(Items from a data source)

■ ■ ■ ■

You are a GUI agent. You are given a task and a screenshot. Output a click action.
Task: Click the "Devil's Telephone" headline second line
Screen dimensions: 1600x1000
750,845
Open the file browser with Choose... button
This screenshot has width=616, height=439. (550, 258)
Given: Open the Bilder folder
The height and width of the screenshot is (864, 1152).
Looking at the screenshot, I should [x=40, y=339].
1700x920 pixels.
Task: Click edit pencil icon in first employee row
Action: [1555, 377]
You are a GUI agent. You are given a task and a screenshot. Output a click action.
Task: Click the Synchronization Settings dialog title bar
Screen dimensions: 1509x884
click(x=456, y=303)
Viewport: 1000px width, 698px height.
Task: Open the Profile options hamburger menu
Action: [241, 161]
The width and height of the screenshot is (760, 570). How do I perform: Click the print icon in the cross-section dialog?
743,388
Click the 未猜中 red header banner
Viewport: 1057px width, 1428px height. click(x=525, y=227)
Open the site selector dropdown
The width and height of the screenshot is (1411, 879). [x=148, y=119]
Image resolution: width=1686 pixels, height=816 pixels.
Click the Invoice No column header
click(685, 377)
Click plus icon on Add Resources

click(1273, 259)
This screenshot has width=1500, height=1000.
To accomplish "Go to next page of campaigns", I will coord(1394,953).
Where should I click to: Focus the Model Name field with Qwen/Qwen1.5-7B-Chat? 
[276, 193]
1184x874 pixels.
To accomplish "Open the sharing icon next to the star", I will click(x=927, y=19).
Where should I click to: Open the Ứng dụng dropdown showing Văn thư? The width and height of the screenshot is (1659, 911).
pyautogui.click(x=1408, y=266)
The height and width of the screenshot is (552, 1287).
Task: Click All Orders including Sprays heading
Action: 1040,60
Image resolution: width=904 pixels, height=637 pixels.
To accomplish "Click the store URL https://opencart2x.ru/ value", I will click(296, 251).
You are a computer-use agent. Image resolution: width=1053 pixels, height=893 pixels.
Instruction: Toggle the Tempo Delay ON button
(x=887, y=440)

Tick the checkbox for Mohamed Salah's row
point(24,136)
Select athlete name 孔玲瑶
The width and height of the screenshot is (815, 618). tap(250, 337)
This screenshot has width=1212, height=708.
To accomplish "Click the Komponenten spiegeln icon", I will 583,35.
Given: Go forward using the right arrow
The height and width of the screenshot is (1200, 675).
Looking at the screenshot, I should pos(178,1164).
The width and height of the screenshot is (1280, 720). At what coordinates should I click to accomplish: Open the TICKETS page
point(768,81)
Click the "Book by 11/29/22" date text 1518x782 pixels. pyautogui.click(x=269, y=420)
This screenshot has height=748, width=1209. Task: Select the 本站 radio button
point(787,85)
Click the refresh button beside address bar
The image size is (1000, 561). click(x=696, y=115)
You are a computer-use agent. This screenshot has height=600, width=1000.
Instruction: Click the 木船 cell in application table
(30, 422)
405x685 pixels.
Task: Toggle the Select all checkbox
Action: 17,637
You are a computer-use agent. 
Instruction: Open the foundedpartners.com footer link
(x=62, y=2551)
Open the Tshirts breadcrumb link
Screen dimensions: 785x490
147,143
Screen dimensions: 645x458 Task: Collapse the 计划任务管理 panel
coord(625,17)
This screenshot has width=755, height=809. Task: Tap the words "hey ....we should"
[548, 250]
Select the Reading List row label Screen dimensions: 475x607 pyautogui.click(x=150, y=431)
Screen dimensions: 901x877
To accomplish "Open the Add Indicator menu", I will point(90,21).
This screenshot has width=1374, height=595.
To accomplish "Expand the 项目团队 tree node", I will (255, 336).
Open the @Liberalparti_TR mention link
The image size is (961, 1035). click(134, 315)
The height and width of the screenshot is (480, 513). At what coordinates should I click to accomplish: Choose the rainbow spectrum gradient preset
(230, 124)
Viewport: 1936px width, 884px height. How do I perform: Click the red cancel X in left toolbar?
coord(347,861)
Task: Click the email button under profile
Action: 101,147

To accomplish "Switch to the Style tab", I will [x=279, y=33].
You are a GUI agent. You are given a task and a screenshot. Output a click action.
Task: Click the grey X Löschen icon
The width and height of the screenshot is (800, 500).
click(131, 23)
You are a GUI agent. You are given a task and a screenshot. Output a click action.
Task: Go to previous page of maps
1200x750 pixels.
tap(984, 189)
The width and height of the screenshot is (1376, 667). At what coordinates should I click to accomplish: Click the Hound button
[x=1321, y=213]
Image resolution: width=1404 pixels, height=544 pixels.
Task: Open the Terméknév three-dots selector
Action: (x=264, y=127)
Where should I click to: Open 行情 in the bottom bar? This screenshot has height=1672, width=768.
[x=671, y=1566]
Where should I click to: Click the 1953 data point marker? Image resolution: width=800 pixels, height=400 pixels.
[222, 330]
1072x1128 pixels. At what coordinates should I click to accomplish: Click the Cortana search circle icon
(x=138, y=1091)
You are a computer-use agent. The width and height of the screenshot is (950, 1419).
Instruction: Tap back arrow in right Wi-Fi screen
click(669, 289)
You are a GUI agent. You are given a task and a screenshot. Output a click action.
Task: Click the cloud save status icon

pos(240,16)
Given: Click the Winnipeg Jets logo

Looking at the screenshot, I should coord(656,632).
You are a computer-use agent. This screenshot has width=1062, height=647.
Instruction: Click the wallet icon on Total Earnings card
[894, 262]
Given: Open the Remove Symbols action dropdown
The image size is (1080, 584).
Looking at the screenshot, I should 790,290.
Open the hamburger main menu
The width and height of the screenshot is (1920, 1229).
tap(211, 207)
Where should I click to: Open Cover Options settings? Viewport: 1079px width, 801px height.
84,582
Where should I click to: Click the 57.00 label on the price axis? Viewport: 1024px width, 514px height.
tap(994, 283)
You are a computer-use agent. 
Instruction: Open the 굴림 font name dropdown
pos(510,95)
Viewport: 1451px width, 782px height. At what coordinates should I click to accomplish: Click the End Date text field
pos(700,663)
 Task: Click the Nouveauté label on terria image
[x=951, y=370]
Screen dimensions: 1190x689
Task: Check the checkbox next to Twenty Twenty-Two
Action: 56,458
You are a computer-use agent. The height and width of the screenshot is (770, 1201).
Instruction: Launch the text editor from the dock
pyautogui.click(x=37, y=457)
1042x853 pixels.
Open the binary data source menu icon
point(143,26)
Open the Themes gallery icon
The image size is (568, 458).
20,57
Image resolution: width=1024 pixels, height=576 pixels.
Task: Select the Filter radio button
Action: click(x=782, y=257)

■ ■ ■ ■

## Aim of the exercise
Report all lines in the records that include the string "will".

## Answer below
To accomplish "Go to next page of campaigns", I will coord(1394,953).
To accomplish "Open the sharing icon next to the star", I will click(x=927, y=19).
To accomplish "Click the store URL https://opencart2x.ru/ value", I will click(296, 251).
To accomplish "Click the Komponenten spiegeln icon", I will 583,35.
To accomplish "Open the Add Indicator menu", I will point(90,21).
To accomplish "Expand the 项目团队 tree node", I will (255, 336).
To accomplish "Switch to the Style tab", I will [x=279, y=33].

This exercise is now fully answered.